What follows is a quick scan and summary of the ASCO research abstracts released Wednesday night focused on studies of checkpoint inhibitors. In addition to Bristol and Merck, noteworthy data is also being released from Roche (RHHBY), AstraZeneca (AZN) and Pfizer (PFE).

This is not a complete summary of all checkpoint inhibitor data at this year's ASCO meeting, just a taste. And remember, data found in abstracts released Wednesday night are often preliminary, to be updated at the ASCO meeting beginning on May 29.


Abstract 8011 describes a phase I study (Keynote-021) of Keytruda (pembrolizumab) plus Yervoy in patients with second-line non-small cell lung cancer. Seventeen patients were enrolled and treated with three different dose regimens of Keytruda/Yervoy.

Overall response rate for 11 evaluable patients was 55% (1 complete response, 4 partial responses.) In five evaluable patients treated at the lowest doses, the overall response rate was 60% (3 partial responses.)
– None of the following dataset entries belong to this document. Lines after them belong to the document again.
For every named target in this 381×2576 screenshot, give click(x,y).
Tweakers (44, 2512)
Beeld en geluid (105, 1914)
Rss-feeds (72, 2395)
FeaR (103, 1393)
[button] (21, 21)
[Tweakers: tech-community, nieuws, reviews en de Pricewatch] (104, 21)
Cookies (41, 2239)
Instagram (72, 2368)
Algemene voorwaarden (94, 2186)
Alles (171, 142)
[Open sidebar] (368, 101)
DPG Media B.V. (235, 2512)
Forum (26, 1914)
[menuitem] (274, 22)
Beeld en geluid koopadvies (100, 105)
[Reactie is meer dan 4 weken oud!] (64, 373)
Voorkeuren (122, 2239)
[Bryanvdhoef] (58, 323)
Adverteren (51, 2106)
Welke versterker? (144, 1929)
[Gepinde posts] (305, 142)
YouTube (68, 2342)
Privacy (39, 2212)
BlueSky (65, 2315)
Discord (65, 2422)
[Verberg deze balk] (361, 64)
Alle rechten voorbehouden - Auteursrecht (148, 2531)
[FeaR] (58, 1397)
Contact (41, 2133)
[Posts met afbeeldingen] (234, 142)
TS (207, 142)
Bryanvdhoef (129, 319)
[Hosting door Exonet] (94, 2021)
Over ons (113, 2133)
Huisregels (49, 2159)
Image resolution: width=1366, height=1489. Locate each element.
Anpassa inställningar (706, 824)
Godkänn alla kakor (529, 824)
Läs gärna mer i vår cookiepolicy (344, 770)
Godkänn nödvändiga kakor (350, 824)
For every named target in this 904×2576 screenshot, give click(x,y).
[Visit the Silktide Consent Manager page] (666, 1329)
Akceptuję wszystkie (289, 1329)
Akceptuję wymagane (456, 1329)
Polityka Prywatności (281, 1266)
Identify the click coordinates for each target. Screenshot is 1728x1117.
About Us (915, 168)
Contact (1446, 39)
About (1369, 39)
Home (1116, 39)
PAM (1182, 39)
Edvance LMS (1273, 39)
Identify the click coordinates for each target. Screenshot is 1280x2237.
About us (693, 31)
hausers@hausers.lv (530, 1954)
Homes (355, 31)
Abstract 3009 is a phase I study combining Keytruda and low-dose Yervoy in patients with melanoma and kidney cancer. Responses were observed in both melanoma and kidney cancer patients but the abstract lacks details. Dose-limiting toxicities (all grade 3) were seen in 6 of 19 enrolled patients.

Merck is studying Keytruda in combination with currently approved drugs for newly diagnosed non-small cell lung cancer patients. Abstract 8031 contains preliminary data from the Keynote-021 study, which combines Keytruda with the chemotherapy doublet carboplatin and paclitaxel (Arm A, 20 patients) and Keytruda plus carboplatin, paclitaxel and Alimta (Arm C, 24 patients.)

The preliminary response rate in Arm A was 30%, in Arm C it was 58%. Grade 3-4 adverse event rate was 38% in Arm C. The abstract says additional patients are being enrolled in the Arm C regimen based on "promising" overall response rate.

Abstract 5510 describes a phase I study of Keytruda in patients with PD-L1-positive, advanced ovarian cancer. Twenty-six patients were enrolled. The best overall (confirmed) response to Keytruda was 11.5% (one complete response, two partial responders.) All three patients remained in response for more than 24 weeks at the time of the analysis. Another six patients had stable disease.

Keytruda late-breaker abstracts not released Wednesday night include data in colorectal cancer (abstract LBA100) and head and neck cancer (abstract LBA6008.)